Campus Benjamin Franklin, Department of Nephrology, Charité-Universitätsmedizin Berlin, Corporate Member of Freie Universität Berlin, Humboldt-Universtität zu Berlin, and Berlin Institute of Health, Hindenburgdamm 30, 12203 Berlin, Germany.
Department of Chemistry, Biochemistry and Pharmacy, Freie Universität Berlin, Königin-Luise-Straβe 2+4, 14195 Berlin, Germany.
Int J Mol Sci. 2020 Mar 23;21(6):2204. doi: 10.3390/ijms21062204.

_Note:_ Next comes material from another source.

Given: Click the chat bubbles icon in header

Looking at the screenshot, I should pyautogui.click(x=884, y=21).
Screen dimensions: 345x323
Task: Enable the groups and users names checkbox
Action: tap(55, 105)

Calcification of the vessel wall contributes to high cardiovascular morbidity and mortality. Vascular calcification (VC) is a systemic disease with multifaceted contributing and inhibiting factors in an actively regulated process. The exact underlying mechanisms are not fully elucidated and reliable treatment options are lacking. Due to the complex pathophysiology, various research models exist evaluating different aspects of VC. This review aims to give an overview of the cell and animal models used so far to study the molecular processes of VC. Here, in vitro cell culture models of different origins, ex vivo settings using aortic tissue and various in vivo disease-induced animal models are summarized. They reflect different aspects and depict the (patho)physiologic mechanisms within the VC process.
血管壁钙化是导致心血管高发病率和高死亡率的原因之一。血管钙化(VC)是一种全身性疾病,在一个受积极调控的过程中有多种促成和抑制因素。确切的潜在机制尚未完全阐明,可靠的治疗方法也缺乏。由于病理生理学的复杂性,目前存在各种研究模型,用于评估 VC 的不同方面。本文旨在概述迄今为止用于研究 VC 分子过程的细胞和动物模型。这里总结了不同来源的体外细胞培养模型、使用主动脉组织的离体模型以及各种诱导疾病的体内动物模型,它们反映了 VC 过程中的不同方面,并描绘了(病理)生理机制。